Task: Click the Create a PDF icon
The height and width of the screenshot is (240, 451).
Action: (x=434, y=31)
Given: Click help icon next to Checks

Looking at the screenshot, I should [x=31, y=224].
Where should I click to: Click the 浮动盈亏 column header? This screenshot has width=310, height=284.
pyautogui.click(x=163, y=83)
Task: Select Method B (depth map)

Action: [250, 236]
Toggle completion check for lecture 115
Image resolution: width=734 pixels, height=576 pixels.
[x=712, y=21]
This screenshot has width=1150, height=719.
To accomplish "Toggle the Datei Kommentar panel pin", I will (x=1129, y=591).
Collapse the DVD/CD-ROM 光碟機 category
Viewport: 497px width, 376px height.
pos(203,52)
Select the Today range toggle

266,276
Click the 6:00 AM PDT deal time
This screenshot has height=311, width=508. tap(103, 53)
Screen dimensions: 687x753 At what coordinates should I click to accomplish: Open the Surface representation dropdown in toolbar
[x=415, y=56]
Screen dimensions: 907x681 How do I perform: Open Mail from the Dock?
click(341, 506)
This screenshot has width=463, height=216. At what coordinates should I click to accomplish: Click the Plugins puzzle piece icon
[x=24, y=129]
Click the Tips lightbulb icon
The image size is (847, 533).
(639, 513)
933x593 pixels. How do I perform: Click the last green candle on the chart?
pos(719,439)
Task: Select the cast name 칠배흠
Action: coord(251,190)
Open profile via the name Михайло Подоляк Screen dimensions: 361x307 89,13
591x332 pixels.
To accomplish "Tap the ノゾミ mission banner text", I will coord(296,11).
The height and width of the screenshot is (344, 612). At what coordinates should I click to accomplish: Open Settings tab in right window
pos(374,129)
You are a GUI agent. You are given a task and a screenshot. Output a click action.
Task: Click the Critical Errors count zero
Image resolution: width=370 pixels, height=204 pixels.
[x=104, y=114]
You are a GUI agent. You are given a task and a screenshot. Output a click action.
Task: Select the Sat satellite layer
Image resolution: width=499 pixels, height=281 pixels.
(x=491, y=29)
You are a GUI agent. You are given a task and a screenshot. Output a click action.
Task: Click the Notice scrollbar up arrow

----------------------------------------

**EXERCISE BRIEF**
All of the records should be transcribed exactly, with nothing left out.

**OUTPUT**
Task: Click the Create a PDF icon
The height and width of the screenshot is (240, 451).
Action: (x=434, y=31)
Given: Click help icon next to Checks

Looking at the screenshot, I should [x=31, y=224].
Where should I click to: Click the 浮动盈亏 column header? This screenshot has width=310, height=284.
pyautogui.click(x=163, y=83)
Task: Select Method B (depth map)

Action: [250, 236]
Toggle completion check for lecture 115
Image resolution: width=734 pixels, height=576 pixels.
[x=712, y=21]
This screenshot has width=1150, height=719.
To accomplish "Toggle the Datei Kommentar panel pin", I will (x=1129, y=591).
Collapse the DVD/CD-ROM 光碟機 category
Viewport: 497px width, 376px height.
pos(203,52)
Select the Today range toggle

266,276
Click the 6:00 AM PDT deal time
This screenshot has height=311, width=508. tap(103, 53)
Screen dimensions: 687x753 At what coordinates should I click to accomplish: Open the Surface representation dropdown in toolbar
[x=415, y=56]
Screen dimensions: 907x681 How do I perform: Open Mail from the Dock?
click(341, 506)
This screenshot has width=463, height=216. At what coordinates should I click to accomplish: Click the Plugins puzzle piece icon
[x=24, y=129]
Click the Tips lightbulb icon
The image size is (847, 533).
(639, 513)
933x593 pixels. How do I perform: Click the last green candle on the chart?
pos(719,439)
Task: Select the cast name 칠배흠
Action: coord(251,190)
Open profile via the name Михайло Подоляк Screen dimensions: 361x307 89,13
591x332 pixels.
To accomplish "Tap the ノゾミ mission banner text", I will coord(296,11).
The height and width of the screenshot is (344, 612). At what coordinates should I click to accomplish: Open Settings tab in right window
pos(374,129)
You are a GUI agent. You are given a task and a screenshot. Output a click action.
Task: Click the Critical Errors count zero
Image resolution: width=370 pixels, height=204 pixels.
[x=104, y=114]
You are a GUI agent. You are given a task and a screenshot. Output a click action.
Task: Select the Sat satellite layer
Image resolution: width=499 pixels, height=281 pixels.
(x=491, y=29)
You are a GUI agent. You are given a task and a screenshot. Output a click action.
Task: Click the Notice scrollbar up arrow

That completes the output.